Time Capsules in Suburbia

One of my fondest memories of Auctionland is probably the first house contents valuation I had to attend. It was 25 years ago at Leonard Joel when Graham Joel (the original owner of Leonard Joel) was conducting literally dozens of house valuations every week. It was unusual for him to decline a valuation but perhaps he just had too many on that week and the drive seemed a bit much for him – who knows? Anyway, I was told I could visit a lady in Essendon who had a garage full of “things”. I was excited; probably more because I could escape the arduous work of setting up our large weekly auction of the time. When I arrived she did not take me to her home but rather her garage-shed on a large sprawling property. As we walked she told me that her husband, a chemist, was long gone and that it was very much his space and that she never really concerned herself with it – I was fascinated! She unlocked the door and it revealed a well stocked shed of “things” as she promised. We first found the remnants of her wedding cake in a tin container – she laughed and I was curious. She explained to a young boy that “in those days” they kept the leftovers as a memory. It was my first first-hand social history lesson and I was intrigued.

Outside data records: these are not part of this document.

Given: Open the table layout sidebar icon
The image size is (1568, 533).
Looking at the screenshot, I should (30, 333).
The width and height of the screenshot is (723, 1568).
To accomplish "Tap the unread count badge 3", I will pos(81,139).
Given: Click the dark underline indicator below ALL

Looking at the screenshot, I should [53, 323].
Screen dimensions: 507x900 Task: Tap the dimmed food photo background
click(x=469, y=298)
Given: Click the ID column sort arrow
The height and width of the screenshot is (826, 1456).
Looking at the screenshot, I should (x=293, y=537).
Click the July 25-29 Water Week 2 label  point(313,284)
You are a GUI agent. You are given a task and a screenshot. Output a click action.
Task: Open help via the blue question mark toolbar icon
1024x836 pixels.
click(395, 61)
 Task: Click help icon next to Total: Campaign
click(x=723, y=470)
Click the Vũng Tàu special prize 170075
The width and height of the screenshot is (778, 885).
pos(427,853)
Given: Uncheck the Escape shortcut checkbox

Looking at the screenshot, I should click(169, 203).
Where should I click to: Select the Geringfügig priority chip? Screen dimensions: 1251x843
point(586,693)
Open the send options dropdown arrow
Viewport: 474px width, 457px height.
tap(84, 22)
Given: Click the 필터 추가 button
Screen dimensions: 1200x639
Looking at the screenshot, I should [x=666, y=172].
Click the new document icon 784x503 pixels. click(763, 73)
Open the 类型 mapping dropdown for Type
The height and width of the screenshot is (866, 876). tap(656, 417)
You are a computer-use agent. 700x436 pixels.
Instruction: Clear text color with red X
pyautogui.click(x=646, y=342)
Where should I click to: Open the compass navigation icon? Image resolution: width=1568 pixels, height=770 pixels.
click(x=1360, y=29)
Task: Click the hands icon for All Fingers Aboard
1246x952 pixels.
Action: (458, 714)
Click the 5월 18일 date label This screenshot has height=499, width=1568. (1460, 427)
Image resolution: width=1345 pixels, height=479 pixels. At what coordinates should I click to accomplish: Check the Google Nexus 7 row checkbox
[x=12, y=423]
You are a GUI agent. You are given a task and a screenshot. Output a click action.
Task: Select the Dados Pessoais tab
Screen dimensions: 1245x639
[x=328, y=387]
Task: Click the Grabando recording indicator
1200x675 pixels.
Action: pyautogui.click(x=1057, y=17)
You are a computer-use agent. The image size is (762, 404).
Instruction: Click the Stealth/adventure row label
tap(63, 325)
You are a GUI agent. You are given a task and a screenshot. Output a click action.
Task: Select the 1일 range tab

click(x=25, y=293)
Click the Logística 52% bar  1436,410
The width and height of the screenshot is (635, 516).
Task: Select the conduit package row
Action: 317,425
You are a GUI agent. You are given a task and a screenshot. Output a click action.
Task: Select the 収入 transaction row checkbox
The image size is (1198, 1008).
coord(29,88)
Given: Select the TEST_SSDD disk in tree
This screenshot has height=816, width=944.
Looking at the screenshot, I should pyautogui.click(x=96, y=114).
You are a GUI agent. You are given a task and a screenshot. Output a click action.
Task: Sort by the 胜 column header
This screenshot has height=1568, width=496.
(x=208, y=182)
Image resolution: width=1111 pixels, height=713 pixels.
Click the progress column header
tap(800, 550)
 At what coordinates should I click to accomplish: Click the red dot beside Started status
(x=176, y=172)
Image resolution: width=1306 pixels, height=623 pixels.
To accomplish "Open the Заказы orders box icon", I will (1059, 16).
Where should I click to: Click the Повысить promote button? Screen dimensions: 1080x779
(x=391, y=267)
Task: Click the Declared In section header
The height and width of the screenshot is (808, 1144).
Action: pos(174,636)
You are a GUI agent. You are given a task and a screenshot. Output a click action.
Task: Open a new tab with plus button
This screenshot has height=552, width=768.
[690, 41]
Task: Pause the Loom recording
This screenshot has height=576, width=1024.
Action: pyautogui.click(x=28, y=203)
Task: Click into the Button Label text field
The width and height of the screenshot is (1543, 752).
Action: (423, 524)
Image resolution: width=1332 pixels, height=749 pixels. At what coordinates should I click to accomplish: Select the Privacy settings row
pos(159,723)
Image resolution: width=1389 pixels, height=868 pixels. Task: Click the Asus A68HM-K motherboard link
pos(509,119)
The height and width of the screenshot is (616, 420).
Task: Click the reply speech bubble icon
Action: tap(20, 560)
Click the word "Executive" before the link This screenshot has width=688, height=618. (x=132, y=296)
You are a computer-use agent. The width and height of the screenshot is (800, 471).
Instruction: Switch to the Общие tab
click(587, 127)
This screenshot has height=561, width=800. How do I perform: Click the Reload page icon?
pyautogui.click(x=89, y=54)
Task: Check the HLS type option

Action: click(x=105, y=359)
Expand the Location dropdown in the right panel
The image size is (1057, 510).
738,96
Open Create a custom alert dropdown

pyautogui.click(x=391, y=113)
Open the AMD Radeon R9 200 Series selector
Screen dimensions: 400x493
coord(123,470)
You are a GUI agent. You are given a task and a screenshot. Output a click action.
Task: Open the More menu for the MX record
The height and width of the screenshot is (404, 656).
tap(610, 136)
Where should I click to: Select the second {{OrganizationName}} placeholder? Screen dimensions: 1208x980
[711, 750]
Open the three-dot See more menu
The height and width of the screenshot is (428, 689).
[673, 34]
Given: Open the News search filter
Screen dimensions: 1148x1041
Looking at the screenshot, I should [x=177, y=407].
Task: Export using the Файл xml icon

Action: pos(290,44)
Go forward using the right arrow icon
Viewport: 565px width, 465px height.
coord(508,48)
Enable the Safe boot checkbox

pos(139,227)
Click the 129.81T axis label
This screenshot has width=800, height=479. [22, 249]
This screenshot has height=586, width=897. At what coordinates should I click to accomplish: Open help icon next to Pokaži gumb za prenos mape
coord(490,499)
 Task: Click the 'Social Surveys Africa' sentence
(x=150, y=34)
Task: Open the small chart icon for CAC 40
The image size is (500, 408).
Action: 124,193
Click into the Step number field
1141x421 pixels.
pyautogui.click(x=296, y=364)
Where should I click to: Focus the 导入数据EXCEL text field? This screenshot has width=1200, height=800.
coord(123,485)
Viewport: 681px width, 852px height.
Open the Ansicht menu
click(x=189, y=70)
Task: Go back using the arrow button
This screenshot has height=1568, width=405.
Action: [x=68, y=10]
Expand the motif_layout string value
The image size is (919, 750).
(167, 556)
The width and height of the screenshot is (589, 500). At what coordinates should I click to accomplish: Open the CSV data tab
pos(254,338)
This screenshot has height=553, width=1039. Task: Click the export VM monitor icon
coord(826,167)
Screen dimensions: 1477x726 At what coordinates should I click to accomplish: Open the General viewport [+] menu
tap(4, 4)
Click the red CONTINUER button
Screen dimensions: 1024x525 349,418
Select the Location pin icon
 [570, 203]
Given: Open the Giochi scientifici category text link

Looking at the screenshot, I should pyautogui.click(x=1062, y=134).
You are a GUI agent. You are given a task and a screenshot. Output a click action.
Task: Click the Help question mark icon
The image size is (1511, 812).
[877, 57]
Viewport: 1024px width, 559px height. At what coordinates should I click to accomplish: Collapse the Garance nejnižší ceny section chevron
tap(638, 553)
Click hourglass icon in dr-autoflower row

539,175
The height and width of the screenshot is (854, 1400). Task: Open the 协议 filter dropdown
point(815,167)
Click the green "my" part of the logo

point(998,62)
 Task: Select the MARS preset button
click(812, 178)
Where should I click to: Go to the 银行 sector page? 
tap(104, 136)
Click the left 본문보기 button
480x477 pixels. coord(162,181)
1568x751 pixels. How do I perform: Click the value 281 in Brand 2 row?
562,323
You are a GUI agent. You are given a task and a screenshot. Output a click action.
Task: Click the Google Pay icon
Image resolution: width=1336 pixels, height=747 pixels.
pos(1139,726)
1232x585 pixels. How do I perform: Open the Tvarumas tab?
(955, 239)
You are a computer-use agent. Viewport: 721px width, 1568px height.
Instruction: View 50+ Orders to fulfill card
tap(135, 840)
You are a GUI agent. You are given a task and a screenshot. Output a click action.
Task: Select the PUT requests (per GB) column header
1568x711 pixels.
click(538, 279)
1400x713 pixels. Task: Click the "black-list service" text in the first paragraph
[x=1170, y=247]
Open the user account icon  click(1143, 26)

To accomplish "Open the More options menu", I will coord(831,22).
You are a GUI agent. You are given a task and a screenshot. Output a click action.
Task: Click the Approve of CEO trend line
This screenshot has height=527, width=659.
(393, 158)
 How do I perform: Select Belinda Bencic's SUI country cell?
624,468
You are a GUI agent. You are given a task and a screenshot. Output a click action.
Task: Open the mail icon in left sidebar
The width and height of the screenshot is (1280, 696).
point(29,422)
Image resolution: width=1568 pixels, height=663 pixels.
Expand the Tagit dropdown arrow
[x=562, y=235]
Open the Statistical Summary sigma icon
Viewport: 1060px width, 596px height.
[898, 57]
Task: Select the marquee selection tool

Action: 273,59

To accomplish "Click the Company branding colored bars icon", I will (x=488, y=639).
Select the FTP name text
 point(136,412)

56But there was more than just the cake. Her husband had clearly been one of those organised men where every object had its place. He had well packed in their mechanical tin robots from the 1950s and also beautiful hand painted chemist vessels from most likely his own chemist. The inventory went on and on and it was made all the more interesting because the contents had been locked up out of sight and out of mind for at least 40 years.

If the Melbourne Museum had got their first they would have had a field day as it truly was a Melbourne time capsule albeit an unintended one. Lucky for me and the auction house I worked for that the widow did not care for the contents and wanted a spring clean – we obliged! The contents were duly removed and we set up the contents at our then Inkerman Street salerooms and catalogued every last little bit right down to the old flour sieves.

We advertised the collection as “The Contents of a Shed” and little did I know at the time but it was probably my first single-owner sale. The media came, the widow came to be filmed (and loved it) and the buyers came in droves to acquire “things” from a time gone by and we realised the staggering sum of about $50,000 for the contents. I’m not sure whether any of the institutions were buying at that auction but I hope so. In 2013 the single-owner sale has taken on much more grand connotations but whether it is the contents of a shed or a mansion I find that the delight comes not so much from the value but more from the intricacies, the personality and history of the collection.